November 28th, 2010

rosas

eu sou a minha própria mulher

Fui ontem, de modo inesperado, ao Teatro da Cerca de São Bernardo, ver Eu Sou A Minha Própria Mulher, da autoria do dramaturgo norte-americano Doug Wright, produção da Seiva Trupe, com encenação do João Mota, e uma interpretação em tour de force de Júlio Cardoso. Aliás a peça assinala os 50 anos de carreira de Cardoso que, septuagenário, aguenta hora e meia em palco interpretando mais de 30 personagens.

Podemos começar por aqui. A peça conta a história, verídica, de um alemão, nascido no final dos anos 20, que desde os quinze anos decide viver como mulher, Charlotte Von Mahlsdorf, atravessando e resistindo ao horror nazi, ao desmoronar da Alemanha, à chegada dos russos e dos norte-americanos, e a longos 40 anos de repressão da Stasi, a polícia secreta do regime totalitário da Alemanha de Leste, tudo isto mantendo um museu de móveis antigos que esconde na cave um cabaret para homossexuais. O mais interessante na peça, ou pelo menos nesta produção da Seiva Trupe, é que o actor vai compondo as personagens que atravessam a vida de Charlotte não a partir do seu próprio corpo, de actor, mas da própria personagem. Cardoso nunca sai do personagem, mesmo quando está a fazer de oficial das SS ou de torcionário da Stasi, e é sempre a ela que regressa. E aquilo que poderia parecer estranho ou mesmo um pouco bizarro, um homem velho a fazer de mulher a fazer de homem, resulta completamente, sobretudo por causa do modo, pouco artificioso e armado de uma dose de ternura, como Júlio Cardoso veste Charlotte. Eu Sou A Minha Própria Mulher é, portanto e em primeiro lugar, um excelente trabalho de actor, que merece todos os encómios.

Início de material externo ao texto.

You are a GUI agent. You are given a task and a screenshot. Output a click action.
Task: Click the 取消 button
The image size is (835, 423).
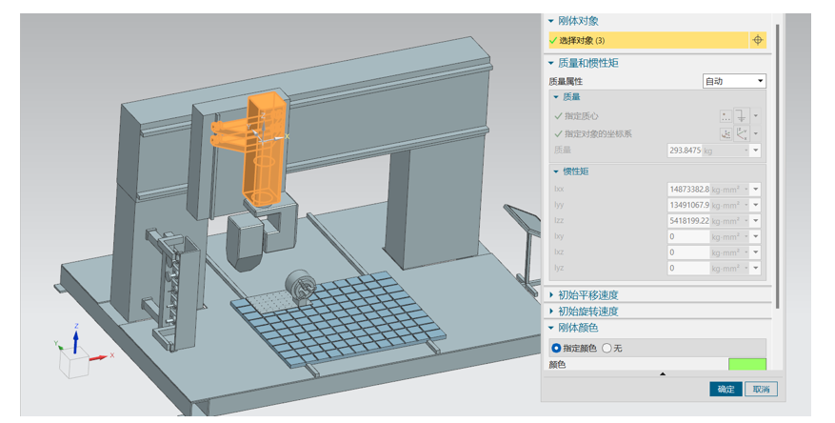[x=761, y=389]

Sendo uma peça de dramaturgia norte-americana (o que quer que isso signifique), não pode deixar de ter um subtexto político, naquele género ‘off-Broadway comes to Broadway’. Assim, é evidente o esforço queer do texto, servindo-se da vida de Charlotte para confrontar o que foi a repressão dos homossexuais ao longo do século passado e até, de certo modo, ainda que não muito profundo, questionar, sociologicamente digamos, o que foram os gay lifestyles ao longo da décadas do século. Aqui os kudos vão para a Seiva Trupe: não é frequente ver nos palcos portugueses (ou se é normal não vêm em digressão pela província) peças deste teor, que levantam questões e abordam problemas que não interessam à maioria dos portugueses (pelo menos aos da maioria silenciosa), e onde a agenda homossexual não passa das discussões sobre o casamento e, agora, a adopção. Neste aspecto, Eu Sou A Minha Própria Mulher constitui uma rara oportunidade de ver num palco nacional discutidos assuntos que têm a ver com a condição homossexual.

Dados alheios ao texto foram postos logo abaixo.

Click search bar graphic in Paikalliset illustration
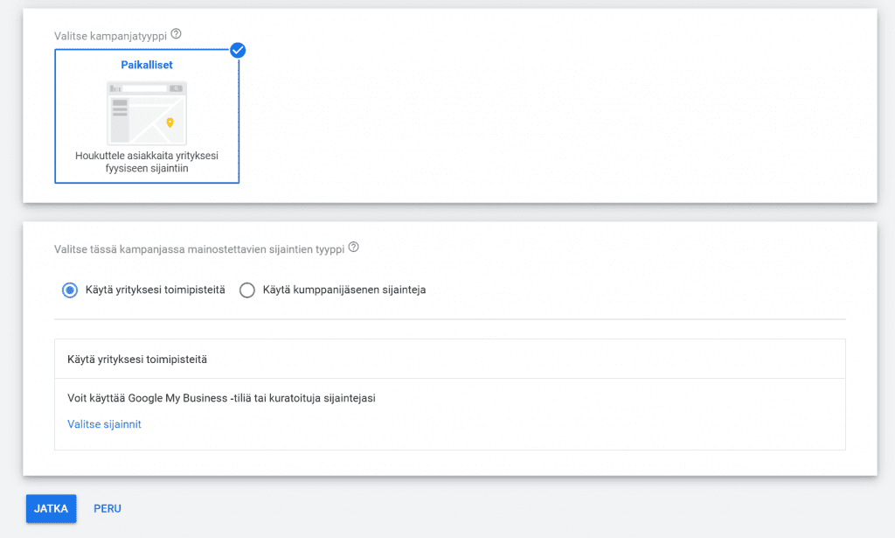 [144, 88]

Mas para mim o aspecto mais interessante da peça foi mesmo conhecer a personagem de Charlotte Von Mahlsdorf e a sua extraordinária vida. Habituados a pensar dentro das caixinhas da nossa vida de classe média, esquecemos que há pessoas, muitas pessoas, que levam as suas vidas, de cabo a raso, a tentarem ser elas próprias, contra ventos e marés, nas condições mais adversas. Sem angústias e sem desespero, por um lado, mas também sem nenhum espírito de luta política, por outro, com as grandezas e misérias iguais às de qualquer outro mortal, a única coisa que Charlotte quer, pelo menos tal como nos é apresentada na peça, é viver a sua vida, rodeada dos seus objectos, dos seus amigos, das suas recordações, até do seu passado. Assustada com a repressão das SS, levantando bem alto o som do seu gramofone para os bombardeiros aliados ouvirem que ela escutava discos americanos e ingleses, tentando enganar a Stasi e eventualmente descaindo na infâmia da delação, ou maravilhando-se com a generosa oferta dos bares gay da Berlim pós-queda do muro, Charlotte é uma resistente, no sentido mais verdadeiro e humano da expressão: alguém que apenas quer viver a sua vida, nos termos que ela própria escolheu.